Bruce Feinberg, DO: All right.

Bhavesh Shah, RPh, BCOP: I think you need to look at it from a global perspective, right? If we don’t adopt biosimilars, how do you actually make room for more innovative therapies? There have been a lot of great models out there that basically show what happens to our cost of medications and biologics for the next 3 or 4 years if we don’t adopt biosimilars. It’s going to go up by $100 billion.

That should be the biggest reason, but I also think that there are so many different factors that play a role. It all depends on what type of model your institution uses. If you’re a risk-based model, and that’s how you practice, then you’re the provider and the payer, so you’re going to be using more biosimilars.

If you’re in a revenue-generating model, then that is going to drive your decision to use more costly drugs. As Kathy mentioned, ASP [average selling price] is important, and this is what also influences some of the biosimilar companies not to have aggressive pricing. They don’t want to dilute the ASP so much because it doesn’t make it appealing for providers to use an ASP they’re eventually going to lose money on.

There are a lot of economic factors, but we need to think about the global picture of the price we’re going to pay for adopting the bigger and more costly innovations we’re seeing, especially in oncology with CAR [chimeric antigen receptor] T-cell therapy and the combination of immunotherapies that are coming out.
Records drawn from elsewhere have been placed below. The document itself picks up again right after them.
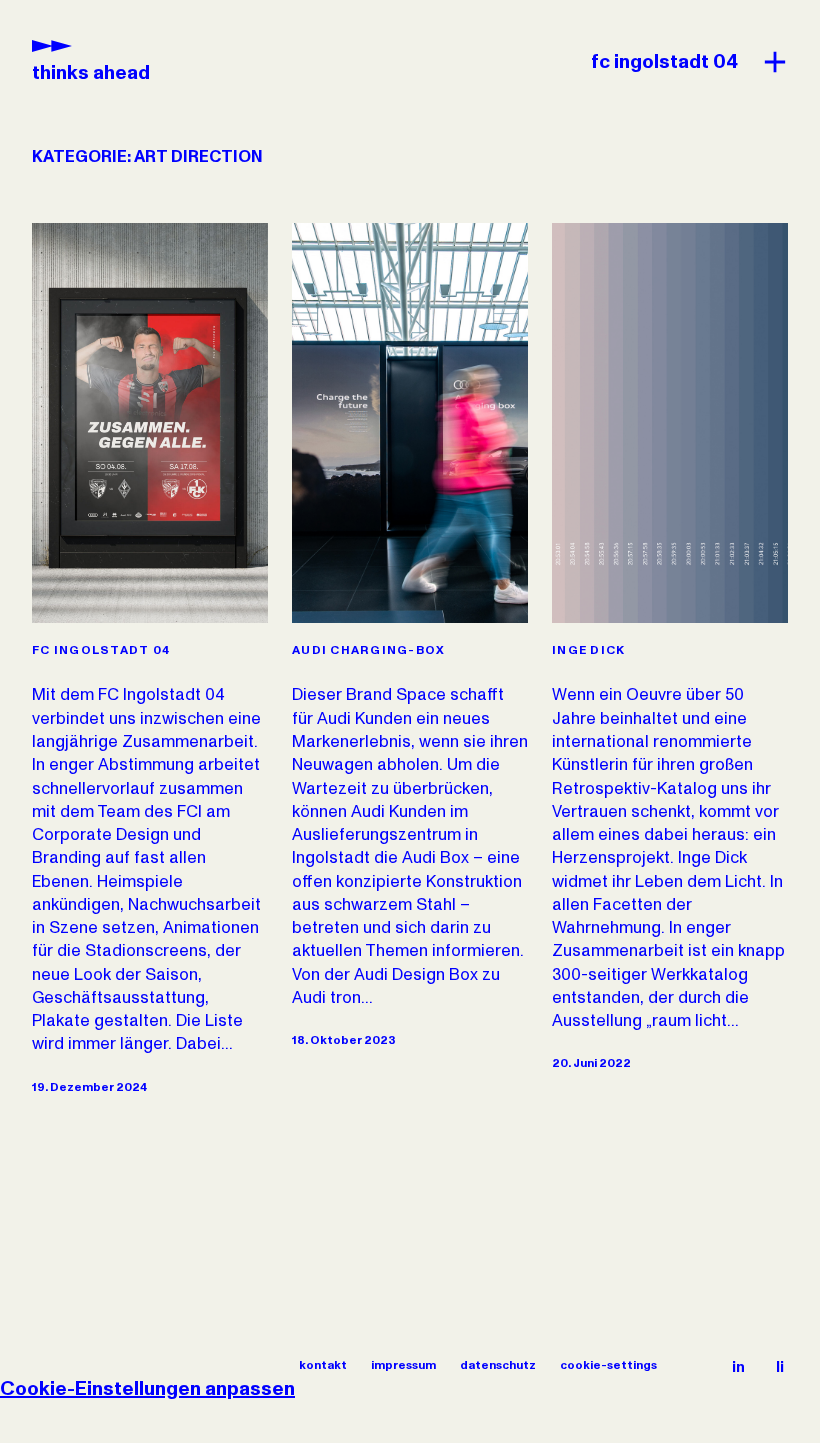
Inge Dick (588, 651)
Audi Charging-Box (368, 651)
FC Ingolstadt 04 (101, 651)
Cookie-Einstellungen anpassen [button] (147, 1389)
Bruce Feinberg, DO: Kathy, is the juice worth the squeeze?

Kathy W. Oubre, MS: Yes. I think we can all agree that health care costs are too high.
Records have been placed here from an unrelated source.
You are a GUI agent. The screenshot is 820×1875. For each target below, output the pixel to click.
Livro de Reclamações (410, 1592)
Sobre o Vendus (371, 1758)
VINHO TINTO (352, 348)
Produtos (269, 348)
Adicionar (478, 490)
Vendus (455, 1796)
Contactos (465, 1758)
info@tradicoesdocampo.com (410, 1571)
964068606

Bruce Feinberg, DO: When you look at it at a practice level and a prescriber level, and you look at your contracts, rebates, and drug costs, I’m hearing that differences to the bottom line are 10% or less. Are they greater than that? For the most part, I’m not hearing that patients are seeing a lot of the impact. In the current modeling or current benefit design, if they’ve got a $5000 deductible, they’ve already hit it by the time they’re getting on a drug that’s a biosimilar. They have surgery or whatever else, and whether their deductible is $5000 or $10,000, they’ve consumed it.
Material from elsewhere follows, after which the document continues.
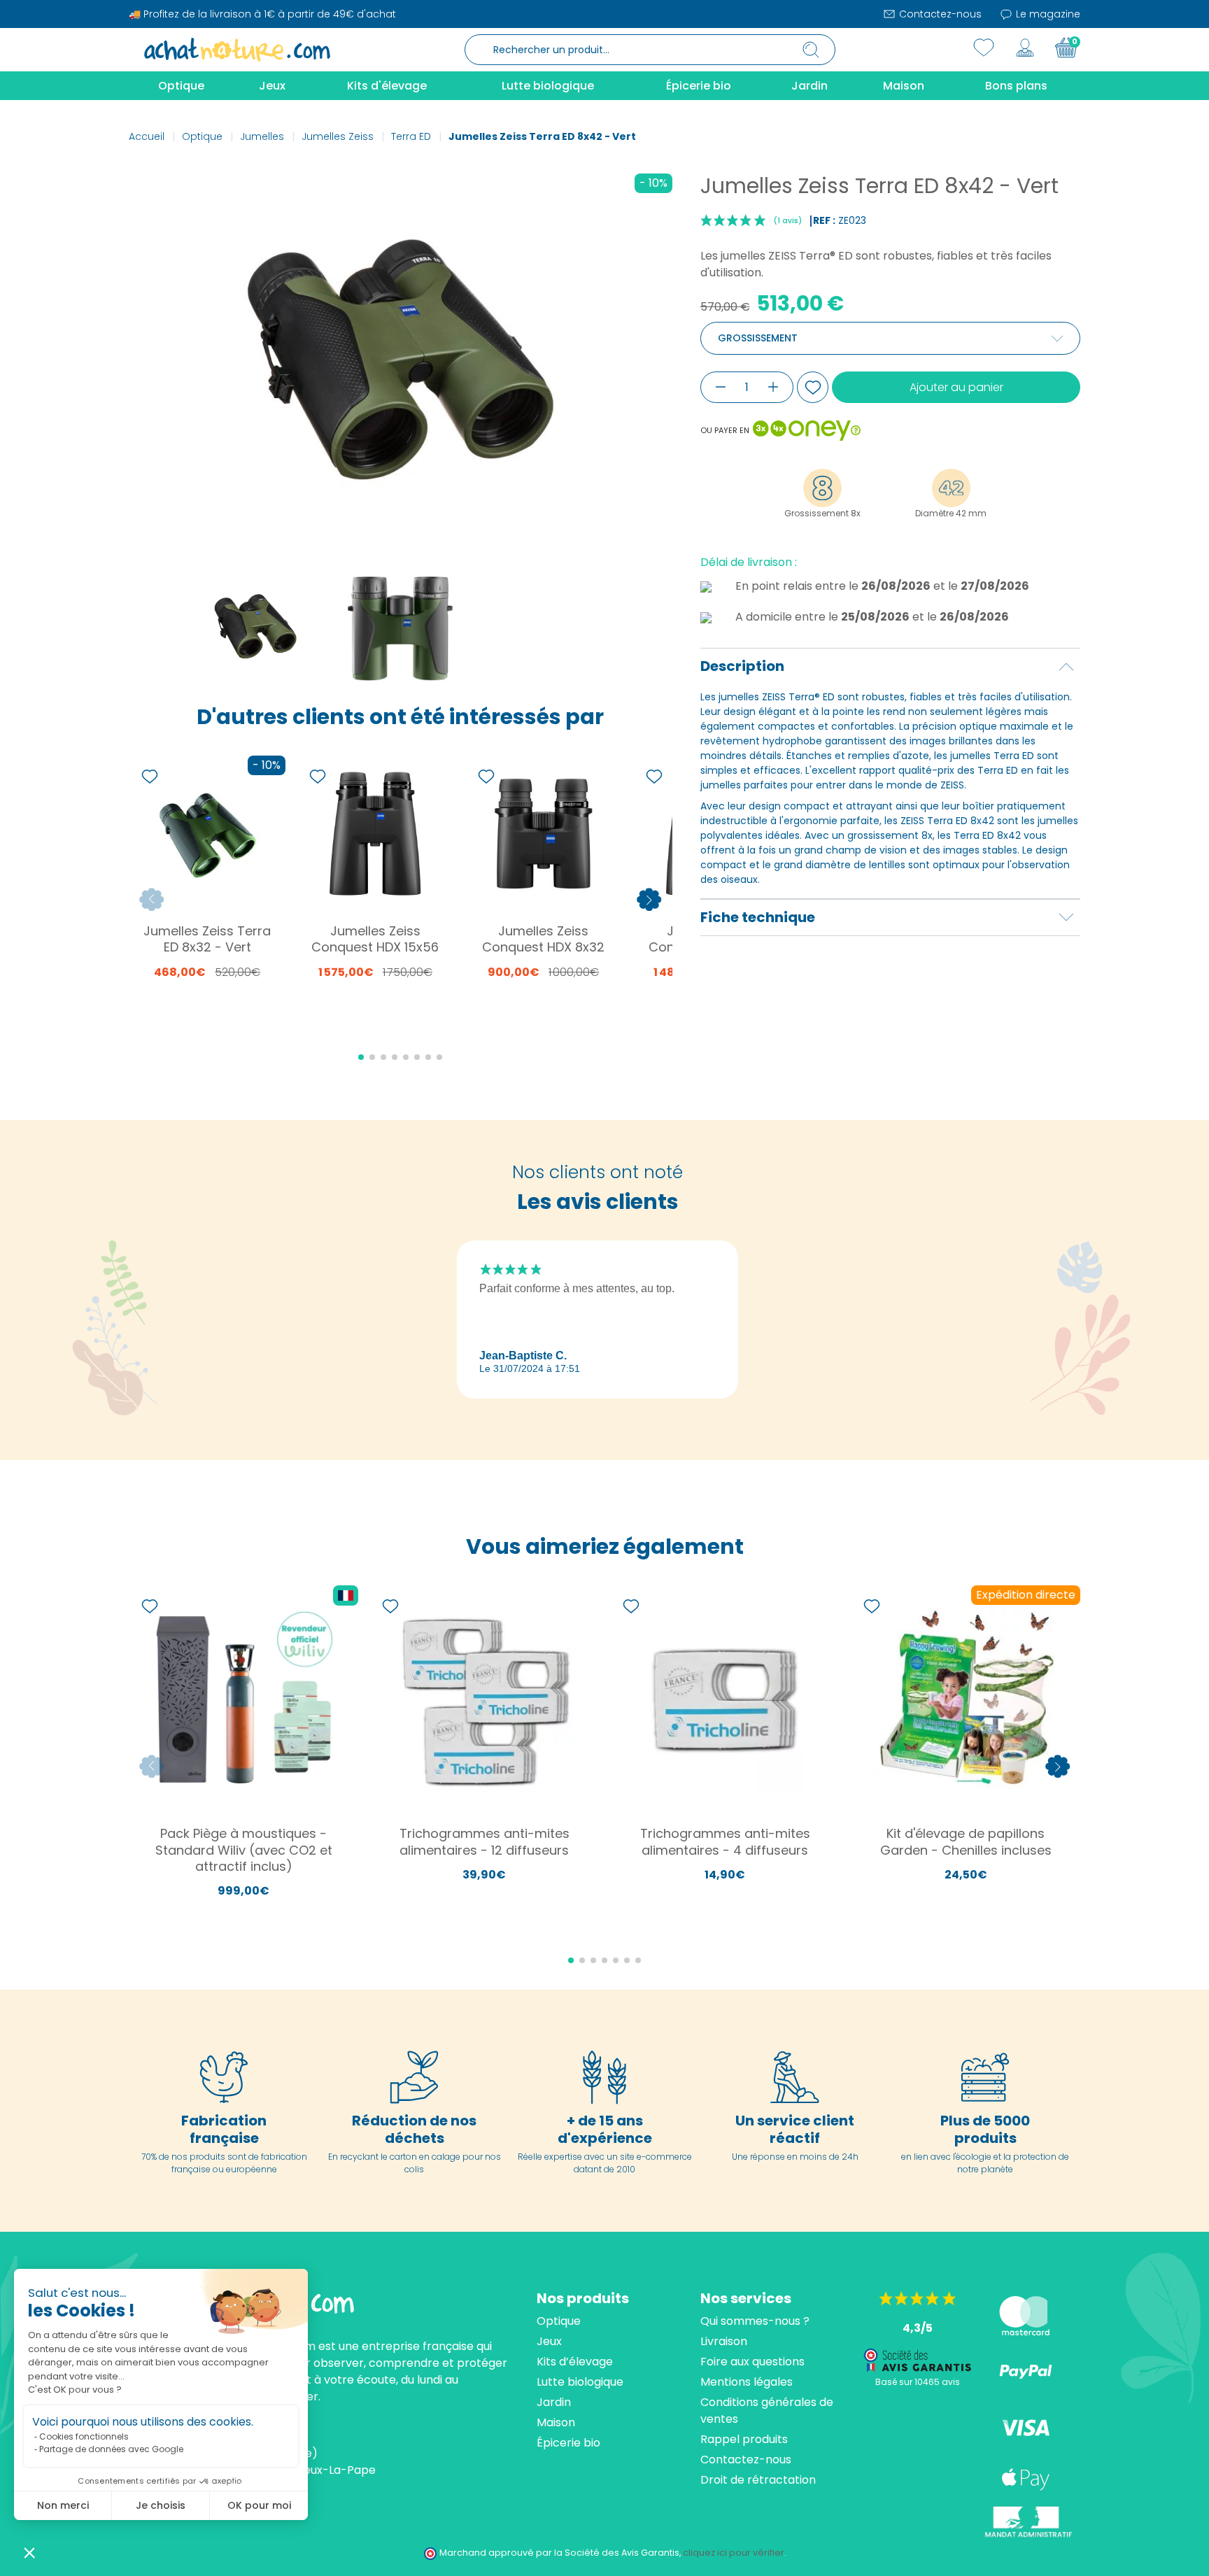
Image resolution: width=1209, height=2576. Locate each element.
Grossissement (758, 338)
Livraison (723, 2341)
Kathy W. Oubre, MS: Right.

Bruce Feinberg, DO: They don’t have a drug coinsurance, at that point, for infusional therapy. Most do not in design, so nothing is happening at the patient level. From an economic preference, it is happening at the practice level. If that difference is only 10%, is the juice worth the squeeze?

If you’re telling me it’s 20% or 30%, I’m going to be all ears. But what is that difference?

Kathy W. Oubre, MS: I think it’s a little more complicated than that. Yes, it’s worth the squeeze. I believe in the innovation. I believe in the science. The cost of health care is too high. When we talk about cost to the patient, yes, there is a $5000 deductible. I’m not going to argue that. But at times it’s like buying a car for people who are already in a financially toxic situation. Whether that’s $5000 within 60 days or because of a biosimilar, I can make that not due for 120 or 180 days, it allows them some flexibility. Therefore, it decreases a bit of that financial stress on them. Margins are tight in practices. As for the 10%, we see more. I see closer to 20%, but even 10% is better than 5%.

Again, it’s not just that 1 thing I’m looking at. I’m looking at the whole larger picture. As long as we can keep the biosimilar market open and can continue to increase physician confidence and adoption, that the market will continue to grow, and those advantages will continue to grow as well.

Bruce Feinberg, DO: Karina, is the juice worth the squeeze at the payer level?

Karina Abdallah, PharmD: Year 1, no, the juice is not worth the squeeze. In the short game, no. That’s a general statement. You’ve got some drugs that are worth the squeeze right away. Most are not. It’s really the long game at this point. We’re looking at a 3- to 5-year strategy on our end, which is how we work anyway. I’ll give you an example. I won’t mention any names, but we’ve had to take several year-1 losses to be able to make a biosimilar work in year 2 and beyond.